How well do you know the people you love…?
Best friends Noah Sadler and Abdi Mahad have always been inseparable. But when Noah is found floating unconscious in Bristol's Feeder Canal, Abdi can't--or won't--tell anyone what happened.
Just back from a mandatory leave following his last case, Detective Jim Clemo is now assigned to look into this unfortunate accident. But tragedy strikes and what looked like the simple case of a prank gone wrong soon ignites into a public battle. Noah is British. Abdi is a Somali refugee. And social tensions have been rising rapidly in Bristol. Against this background of fear and fury two families fight for their sons and for the truth. Neither of them know how far they will have to go, what demons they will have to face, what pain they will have to suffer.
Because the truth hurts.
APPLE BOOKS REVIEW
Best friends Noah and Abdi don’t quite fit the mould at their upper-class British school: Noah has a serious illness, and Abdi is a Somali refugee. Though this isn’t a sequel, Gilly Macmillan’s Detective Jim Clemo—from What She Knew—takes on the case after an incident leaves both teens silent.

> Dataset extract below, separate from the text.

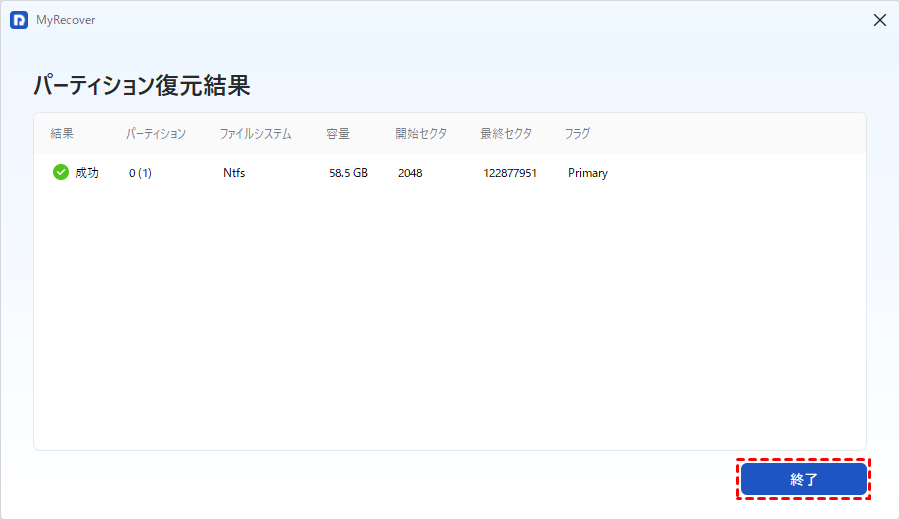
Task: Click the Ntfs file system cell
Action: point(234,173)
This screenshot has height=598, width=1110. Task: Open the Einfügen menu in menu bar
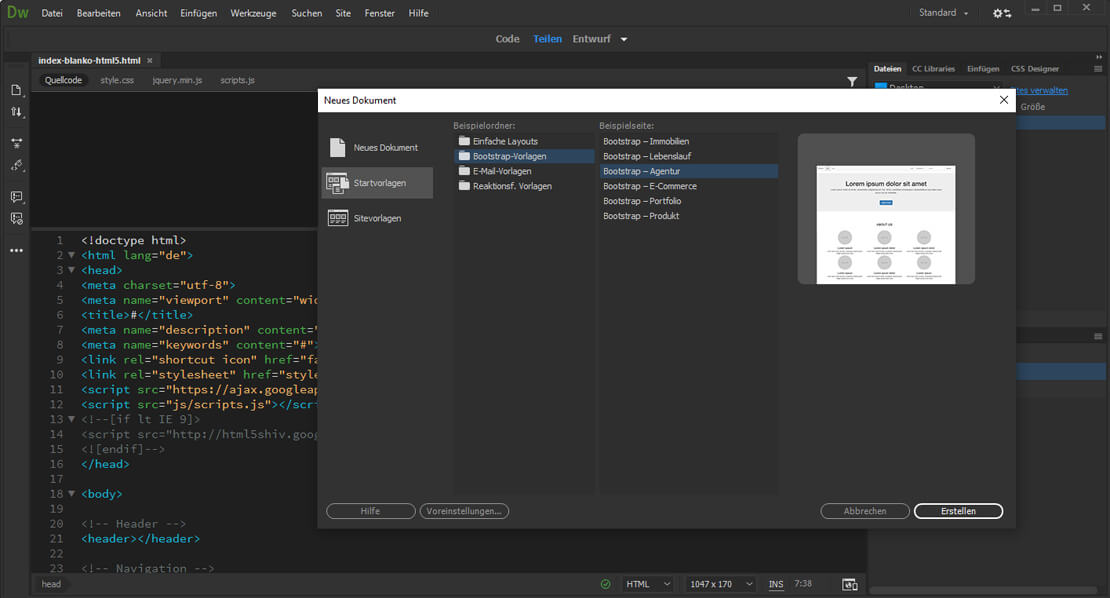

We got completely wrapped up in this who-can-you-trust story. Macmillan builds suspense while weaving between perspectives. Her handling of the social tensions surrounding the case—especially concerning the boys and their families—is particularly impressive.
Noah Sadler, a native-born British boy, and Abdi Mahad, a refugee from Somalia, become best friends at Medes College, a prestigious Bristol secondary school, in this engrossing novel from Macmillan (The Perfect Girl). Late one night, Noah and Abdi meet on the bank of the Feeder Canal, into which Noah falls. Det. Insp. Jim Clemo takes charge of the subsequent investigation to ascertain whether Abdi pushed Noah or it was an accident. Neither boy can give a version of what happened: Noah because he's in an induced coma, and Abdi because he remains mute, either refusing to cooperate or deeply in shock. When crime reporter Emma Zhang, Jim's former lover, hears of the incident, she seeks out Noah's parents. Her reporting, however, threatens to inflame anti-immigrant sentiments, particularly by raising the suspicion that the police are holding back so as not to exacerbate racial tensions. Both Noah's and Abdi's families are forced to confront emotions and secrets buried over the years. The action builds to a shattering conclusion.